SET TASK A -
Reproduce the Questmo setup guide from "Step 2: Add" to "the bottom navigation)".

TEXT SECTION -
== == ==
Getting Started with Questmo: Your Complete Family Quest Guide
Posted on February 28, 2026 · 9 min read
Welcome, Quest Master
You've downloaded Questmo — congratulations, you've just taken the first step toward ending the daily "did you do your chores?" battle. But staring at a new app can feel a little like standing at the entrance of a dungeon without a map. Don't worry. This guide is your map.
In the next few minutes, you'll set up your family's adventure headquarters and launch your first quest. By the end of the week, your kids won't just be doing chores — they'll be asking for them.
Let's get started.
Step 1: Create Your Family Circle
Your Family Circle is the heart of Questmo. Think of it as your family's home base — a private space where parents assign quests, kids earn XP, and everyone tracks progress together.
Here's how to set it up:
- Open Questmo and sign up with your email, Google, Apple, or Facebook account
- Select the "Parent" role — your Family Circle is created automatically
- You'll receive a unique 4-character circle code (like AB12) — this is how other family members join
That's it. Your home base is live. Share the circle code with your co-parent — they'll sign up, select the "Co-Parent" role, enter your code, and you'll get a join request to approve from the Circle tab in the bottom navigation > Pending Requests. Once approved, both parents get full access to create quests, approve completions, and manage the reward catalog.
Pro tip: If you're co-parenting, having both parents in the circle means consistency across households. Same quests, same XP, same rules — no matter whose house the kids are at.
Step 2: Add Your Adventurers
Now it's time to bring in the heroes of this story — your kids. There are three ways to add children to your circle:
Method 1: Child Signs Up Themselves
Share the circle code and let your child create their own account:
- Share your 4-character circle code with your child
- They open Questmo and select the "Child" role
- They enter a nickname (this becomes their username) and then enter the circle code
- You'll receive a join request notification — approve it from the Circle tab in the bottom navigation
Power-Up Tip: Younger children may need help entering the circle code — sit with them for the 2-minute setup!
Method 2: Create Child Account from Circle Management
Parents and Co-Parents can create child accounts directly — no need for the child to sign up themselves:
- Open the Circle Management screen (Circle tab in the bottom navigation)
- Tap the Add Child icon in the upper right of the app bar
- Enter a nickname for the child (must be unique within the circle)
- Tap Create Child Account
Method 3: Create Child Account from the Home Screen
You can also create a child account directly from the Parent or Co-Parent home screen:
- Scroll to the children cards row on your dashboard
- Tap the last card labeled "Create Child Account"
- Enter a nickname for the child (must be unique within the circle)
- Tap Create Child Account
Quest Note: When a Parent creates a child account, the child is added automatically. When a Co-Parent creates one, the circle owner (Parent) must approve it first — just like a regular join request.
How the child signs in after account creation (Methods 2 & 3):
Once you create the account, the child can sign in using their nickname and your family's 4-character circle code. That's it — no email or password needed!
== == ==
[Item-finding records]
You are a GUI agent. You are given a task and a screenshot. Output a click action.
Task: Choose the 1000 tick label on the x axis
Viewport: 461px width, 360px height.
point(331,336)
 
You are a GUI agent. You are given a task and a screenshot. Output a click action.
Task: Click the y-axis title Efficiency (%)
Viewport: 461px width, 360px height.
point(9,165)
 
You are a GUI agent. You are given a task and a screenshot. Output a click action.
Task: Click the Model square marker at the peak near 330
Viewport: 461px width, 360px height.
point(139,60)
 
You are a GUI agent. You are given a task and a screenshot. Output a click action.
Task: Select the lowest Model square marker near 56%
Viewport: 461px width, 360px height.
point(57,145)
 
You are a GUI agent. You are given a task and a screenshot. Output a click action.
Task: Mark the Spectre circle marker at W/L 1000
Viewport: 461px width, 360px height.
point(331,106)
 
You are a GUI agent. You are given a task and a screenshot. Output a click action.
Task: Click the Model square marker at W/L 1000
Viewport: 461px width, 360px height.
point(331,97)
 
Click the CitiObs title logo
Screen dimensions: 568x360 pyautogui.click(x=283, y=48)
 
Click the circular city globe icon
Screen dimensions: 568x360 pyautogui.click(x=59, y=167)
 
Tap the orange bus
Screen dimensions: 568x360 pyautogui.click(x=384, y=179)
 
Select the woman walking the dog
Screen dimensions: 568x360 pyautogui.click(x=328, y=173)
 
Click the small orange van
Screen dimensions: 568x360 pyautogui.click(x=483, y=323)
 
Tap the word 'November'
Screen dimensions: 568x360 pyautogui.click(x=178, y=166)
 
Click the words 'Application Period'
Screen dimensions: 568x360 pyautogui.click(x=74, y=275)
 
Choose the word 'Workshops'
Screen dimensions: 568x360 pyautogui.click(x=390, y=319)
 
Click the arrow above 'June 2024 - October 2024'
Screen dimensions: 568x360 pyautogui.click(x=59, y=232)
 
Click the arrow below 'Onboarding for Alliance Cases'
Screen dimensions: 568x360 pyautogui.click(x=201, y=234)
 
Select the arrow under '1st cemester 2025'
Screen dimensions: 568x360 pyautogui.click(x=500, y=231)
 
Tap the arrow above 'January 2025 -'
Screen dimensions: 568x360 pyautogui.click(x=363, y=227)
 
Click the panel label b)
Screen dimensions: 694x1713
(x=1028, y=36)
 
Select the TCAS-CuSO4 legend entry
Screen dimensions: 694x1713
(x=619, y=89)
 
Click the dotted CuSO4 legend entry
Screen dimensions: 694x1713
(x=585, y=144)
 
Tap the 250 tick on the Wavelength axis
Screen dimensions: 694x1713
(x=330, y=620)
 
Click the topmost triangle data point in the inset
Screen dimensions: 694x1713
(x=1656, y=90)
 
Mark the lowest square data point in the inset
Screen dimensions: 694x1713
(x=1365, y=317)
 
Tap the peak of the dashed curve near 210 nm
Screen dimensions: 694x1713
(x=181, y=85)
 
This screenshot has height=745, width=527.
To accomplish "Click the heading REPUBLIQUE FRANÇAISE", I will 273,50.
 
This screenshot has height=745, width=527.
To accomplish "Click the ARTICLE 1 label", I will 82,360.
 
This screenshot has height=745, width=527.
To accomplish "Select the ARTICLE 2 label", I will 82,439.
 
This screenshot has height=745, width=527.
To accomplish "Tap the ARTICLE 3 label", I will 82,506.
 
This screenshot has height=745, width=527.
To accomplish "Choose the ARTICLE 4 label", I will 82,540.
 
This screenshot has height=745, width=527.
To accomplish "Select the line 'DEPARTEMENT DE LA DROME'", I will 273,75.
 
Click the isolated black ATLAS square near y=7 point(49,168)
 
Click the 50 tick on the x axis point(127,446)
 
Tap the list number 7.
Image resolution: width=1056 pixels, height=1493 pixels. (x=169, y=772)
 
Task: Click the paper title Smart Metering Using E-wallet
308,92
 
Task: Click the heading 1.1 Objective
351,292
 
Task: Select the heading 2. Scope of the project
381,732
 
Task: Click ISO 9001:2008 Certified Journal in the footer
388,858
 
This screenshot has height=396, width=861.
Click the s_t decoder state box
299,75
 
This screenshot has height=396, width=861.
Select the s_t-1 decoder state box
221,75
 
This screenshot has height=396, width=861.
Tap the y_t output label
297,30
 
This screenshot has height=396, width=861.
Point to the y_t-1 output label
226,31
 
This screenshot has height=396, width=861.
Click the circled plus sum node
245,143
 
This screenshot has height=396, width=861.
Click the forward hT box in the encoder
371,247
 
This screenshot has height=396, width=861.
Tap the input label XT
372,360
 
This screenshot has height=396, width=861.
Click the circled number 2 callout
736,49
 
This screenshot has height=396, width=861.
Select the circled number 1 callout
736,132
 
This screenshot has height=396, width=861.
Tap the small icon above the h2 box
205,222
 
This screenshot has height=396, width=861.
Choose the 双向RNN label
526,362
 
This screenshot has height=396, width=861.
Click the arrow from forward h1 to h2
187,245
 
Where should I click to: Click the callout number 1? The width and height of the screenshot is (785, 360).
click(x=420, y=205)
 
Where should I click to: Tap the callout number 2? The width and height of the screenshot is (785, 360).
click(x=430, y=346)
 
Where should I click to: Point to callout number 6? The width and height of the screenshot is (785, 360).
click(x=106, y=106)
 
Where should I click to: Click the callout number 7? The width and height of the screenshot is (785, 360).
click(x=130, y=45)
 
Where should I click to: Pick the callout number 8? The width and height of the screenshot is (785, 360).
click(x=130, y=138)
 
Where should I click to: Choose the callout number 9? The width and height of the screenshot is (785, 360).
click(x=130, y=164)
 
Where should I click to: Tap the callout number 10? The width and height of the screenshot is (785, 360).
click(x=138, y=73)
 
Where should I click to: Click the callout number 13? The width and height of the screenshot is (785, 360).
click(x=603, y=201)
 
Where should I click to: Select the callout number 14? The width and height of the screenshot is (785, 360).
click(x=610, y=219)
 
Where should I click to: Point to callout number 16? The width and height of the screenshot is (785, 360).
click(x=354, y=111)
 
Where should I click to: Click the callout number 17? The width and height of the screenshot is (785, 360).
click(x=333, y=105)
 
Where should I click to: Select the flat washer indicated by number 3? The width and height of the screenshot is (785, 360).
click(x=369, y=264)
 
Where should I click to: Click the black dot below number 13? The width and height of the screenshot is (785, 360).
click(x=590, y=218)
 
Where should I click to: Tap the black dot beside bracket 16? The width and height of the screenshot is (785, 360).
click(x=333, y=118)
== == ==
SET TASK B -
In the listing, take the lines from the line with "Where should I click to: Tap the callout number 10?" to the line with "click(x=590, y=218)" and replace "callout" with "marker", changing nothing else. Return only those lines.

WORKED SOLUTION A -
Step 2: Add Your Adventurers
Now it's time to bring in the heroes of this story — your kids. There are three ways to add children to your circle:
Method 1: Child Signs Up Themselves
Share the circle code and let your child create their own account:
- Share your 4-character circle code with your child
- They open Questmo and select the "Child" role
- They enter a nickname (this becomes their username) and then enter the circle code
- You'll receive a join request notification — approve it from the Circle tab in the bottom navigation
Power-Up Tip: Younger children may need help entering the circle code — sit with them for the 2-minute setup!
Method 2: Create Child Account from Circle Management
Parents and Co-Parents can create child accounts directly — no need for the child to sign up themselves:
- Open the Circle Management screen (Circle tab in the bottom navigation)

WORKED SOLUTION B -
Where should I click to: Tap the marker number 10? The width and height of the screenshot is (785, 360).
click(x=138, y=73)
 
Where should I click to: Click the marker number 13? The width and height of the screenshot is (785, 360).
click(x=603, y=201)
 
Where should I click to: Select the marker number 14? The width and height of the screenshot is (785, 360).
click(x=610, y=219)
 
Where should I click to: Point to marker number 16? The width and height of the screenshot is (785, 360).
click(x=354, y=111)
 
Where should I click to: Click the marker number 17? The width and height of the screenshot is (785, 360).
click(x=333, y=105)
 
Where should I click to: Select the flat washer indicated by number 3? The width and height of the screenshot is (785, 360).
click(x=369, y=264)
 
Where should I click to: Click the black dot below number 13? The width and height of the screenshot is (785, 360).
click(x=590, y=218)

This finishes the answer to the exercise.